Monday, March 12, 2012
Texas Quail Populations, Song Birds and Raptors, Something to Think About
I can remember going to my grandfather’s places in Lampasas and Llano counties in the seventies and eighties and hunting quail with my bird dogs. I could always kill a mess of quail if we worked at it for a few hours. It wasn’t like hunting in South Texas or West Texas where we could always get a limit. After I got married I was lucky enough to be able to hunt some farms and pasture land between Colorado City and Abilene that belonged to my wife’s family. There were quail everywhere and my dogs and I spent many a fun day in that part of the world. The quail populations are down so much that I no longer hunt them or keep bird dogs.
The event that brings me to tell you my observations happened Saturday morning as I was sitting at the dining room table having coffee and reading the paper. A streak came through the trees and plowed into the flock of white wing dove at our bird feeder. One of the dove slammed into the dining room window and the streak hit it before it fell to the ground. The flying streak turned out to be a Coopers Hawk that terrorizes the birds at our neighborhood feeders on a daily basis. As I watched it pluck the feathers from the dove I thought about how the hawks have increased in population since my younger years.

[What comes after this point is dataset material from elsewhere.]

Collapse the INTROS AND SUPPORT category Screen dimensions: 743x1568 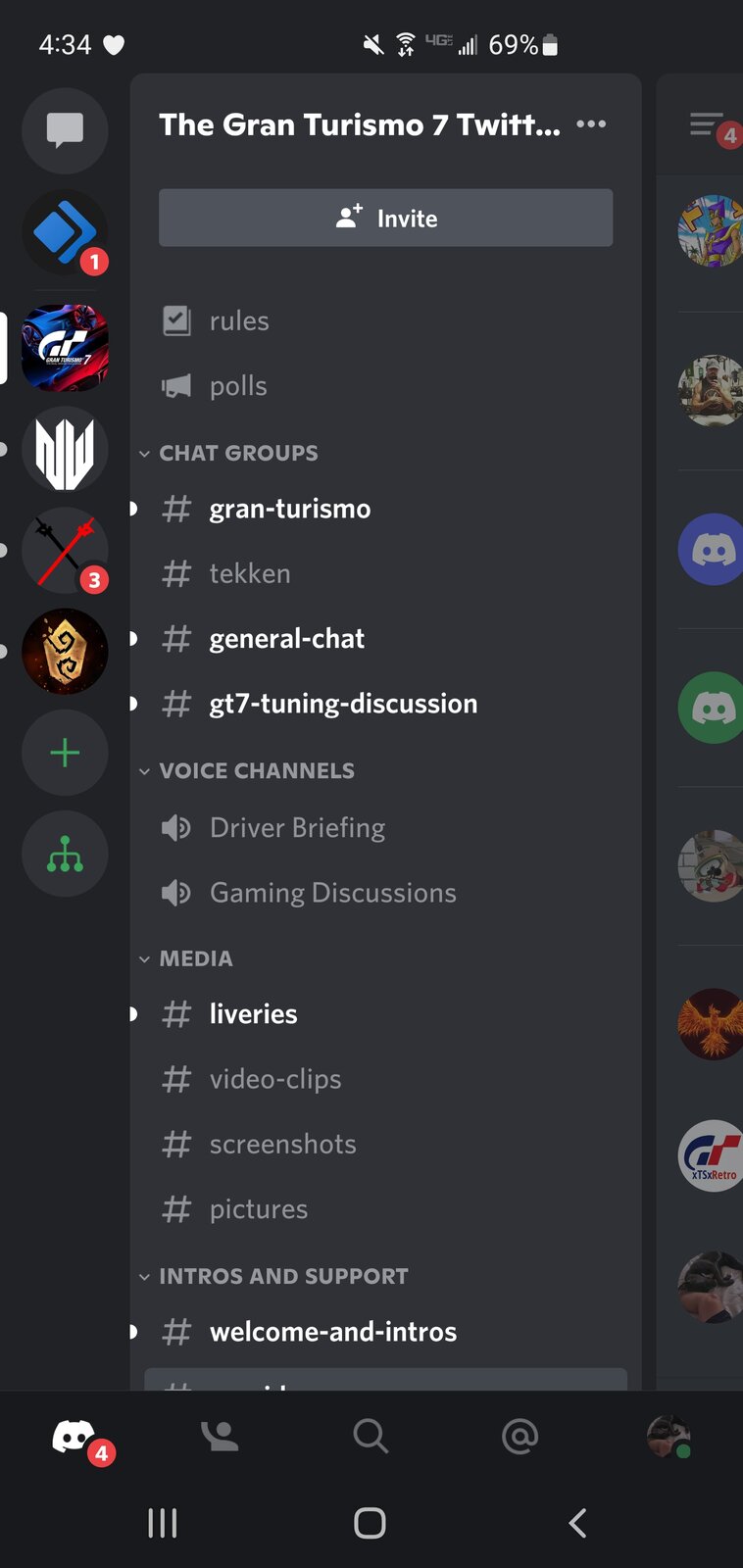[273, 1276]
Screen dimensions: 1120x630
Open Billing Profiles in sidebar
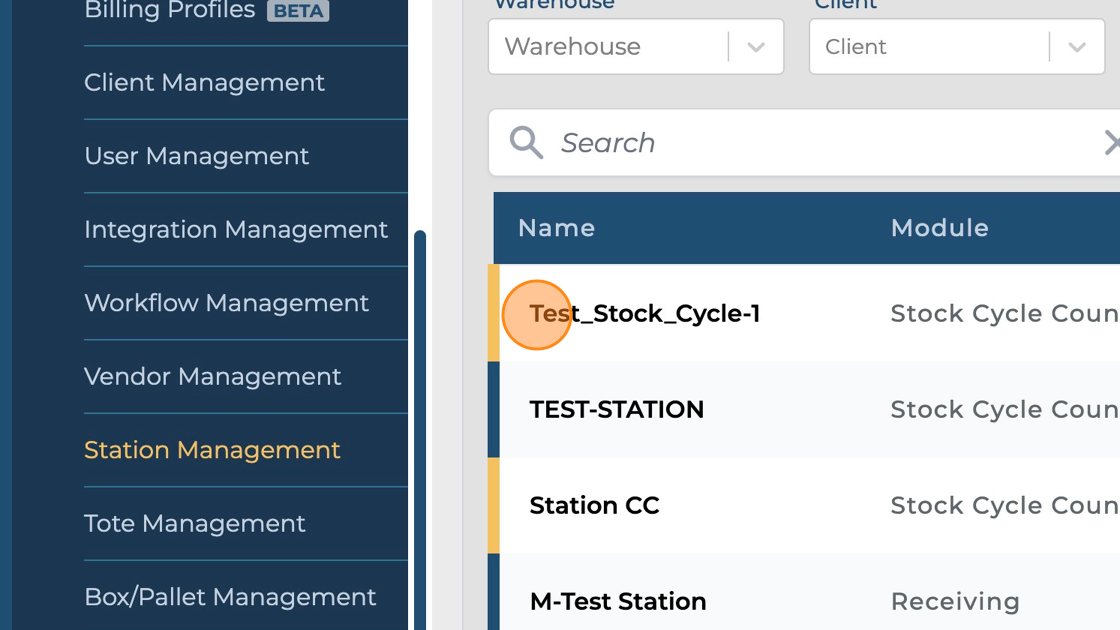click(170, 12)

Being a falconer I have been interested in hawks, owls, harriers and falcons for most of my life and I am a real supporter and fan of raptors; however man has created a catch twenty two as far a raptor management. They have been given total protection and have enjoyed such for several decades and the populations have responded accordingly. So much so that many bird populations and especially quail have suffered in years when there are low populations of rodents the primary prey of hawks. More people are now setting up bird feeders; there are more city pigeons and more towns full of grackles. What this means is that more hawks are able to survive that first year out of the nest and become efficient killers on the wing. Past studies have shown that as many as eighty percent of fledgling hawks did not survive their first year; I no longer believe that to be the case. Studies are being done on nesting quail in the south, more and more the Coopers hawk is coming up as the villain. I hear from people that raise pigeons and are quitting because of the Coopers Hawks taking their birds on a regular basis until they are wiped out. Many members of our local poultry raisers groups can no longer let their flocks free range because of the number of hawk attacks. Some flocks have been completely decimated or they have to be penned and raised on feed. I tried to raise roller pigeons here and could not as I was losing several birds a week to Coopers hawks.
On a recent trip from Round Rock to Abilene my wife and I counted eighty two hawks along the roadway. Most were Red Tailed hawks along with a few Coopers. Since Coopers are a predator of the woods and thickets and are not out in the open much I am sure we passed by many more. Last deer season sitting watching a cut Milo field early one morning in Nolan County I watched twenty two harriers and hawks check the field out for prey. I used to hunt quail on a regular basis in this field but now it is not worth the effort, I wonder why? We have had three quail coming to our feeder at our place in Lampasas after an absence of quail for several years. Last week I found one of the hens remains in a circle of feathers near the feeder, the victim of a hawk attack.
Man almost decimated the hawk and falcon populations at one time with our use of DDT. The knee jerk reaction of total protection was not good wildlife management and if it continues it will be to the detriment of other populations such as quail and song birds. Maybe it is time we manage raptor populations with actual science and for the good of the total system and all wildlife.